* _EXERCISE GOAL_
Copy out all the lines in the records that include the word "dimensions".

[[ INPUT, beginning ]]

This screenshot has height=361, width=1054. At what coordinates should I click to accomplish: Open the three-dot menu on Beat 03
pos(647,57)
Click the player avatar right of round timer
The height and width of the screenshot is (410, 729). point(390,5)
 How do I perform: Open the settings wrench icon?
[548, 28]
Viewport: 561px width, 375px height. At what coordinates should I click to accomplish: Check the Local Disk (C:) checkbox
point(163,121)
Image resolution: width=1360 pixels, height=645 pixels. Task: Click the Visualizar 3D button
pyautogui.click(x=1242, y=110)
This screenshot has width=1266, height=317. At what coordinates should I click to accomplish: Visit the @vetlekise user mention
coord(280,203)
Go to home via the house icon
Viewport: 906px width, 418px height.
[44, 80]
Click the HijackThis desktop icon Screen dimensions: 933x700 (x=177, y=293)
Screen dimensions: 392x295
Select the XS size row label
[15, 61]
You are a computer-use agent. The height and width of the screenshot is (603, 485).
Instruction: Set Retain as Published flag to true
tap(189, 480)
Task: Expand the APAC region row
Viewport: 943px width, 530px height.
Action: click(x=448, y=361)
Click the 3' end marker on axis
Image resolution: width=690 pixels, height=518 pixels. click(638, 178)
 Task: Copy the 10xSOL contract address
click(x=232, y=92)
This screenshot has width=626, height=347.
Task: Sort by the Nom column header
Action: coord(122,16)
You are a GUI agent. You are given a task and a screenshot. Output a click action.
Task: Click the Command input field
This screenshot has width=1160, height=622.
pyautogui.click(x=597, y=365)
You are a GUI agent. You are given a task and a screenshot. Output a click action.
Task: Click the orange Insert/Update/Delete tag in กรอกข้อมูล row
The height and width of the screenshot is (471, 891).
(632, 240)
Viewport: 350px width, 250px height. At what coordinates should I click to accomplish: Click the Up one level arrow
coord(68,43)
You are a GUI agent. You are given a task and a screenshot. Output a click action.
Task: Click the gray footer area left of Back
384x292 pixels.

[[ INPUT, end ]]

* _REPLY TO THE TASK_
Click the HijackThis desktop icon Screen dimensions: 933x700 (x=177, y=293)
Screen dimensions: 392x295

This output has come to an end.